Reconstructing the Folding of Luciferase to Elucidate the Vectorial Folding Pathways of Large, Multidomain Proteins

Abstract

Proteins obtain their final functional configuration through incremental folding with many intermediate steps in the folding pathway. If known, these intermediates could be valuable new targets for designing therapeutics and could provide information on the mechanism of chaperones. However, determining these intermediate steps is hardly an easy feat, and has been elusive for most proteins, especially large, multidomain proteins. Here, we effectively map out the majority of a folding pathway for the model large multidomain protein, Luciferase, by combining coarse-grained simulation and single-molecule force-spectroscopy experiments.

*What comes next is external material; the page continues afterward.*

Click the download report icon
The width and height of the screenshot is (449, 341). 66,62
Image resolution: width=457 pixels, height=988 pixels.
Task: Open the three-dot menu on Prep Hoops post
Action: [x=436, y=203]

Simulations indicate that there are several consistent and stable core structures of various sizes nucleating in different regions of Luciferase, each of which has different propensities for propagating to the final folded native state. We identified, using Monte Carlo simulations of Markov chains generated from simulation, that Luciferase most often folds along a pathway originating from the nucleation of the N-terminal domain, and that this pathway is the least likely to form non-native structures. We engineered truncated variants of Luciferase whose sequences corresponded to the putative nucleated cores and using atomic force spectroscopy we determined their unfolding and stability. The experimental results corroborate the structures predicted from the folding simulation and strongly suggest that they are intermediates along the folding pathway. The simulation also identified non-native structures originating mainly from the C-terminal domain. Taken together, our results suggest a pathway for cotranslational folding of Luciferase and also suggest a mechanism that chaperones may exploit to prevent misfolding.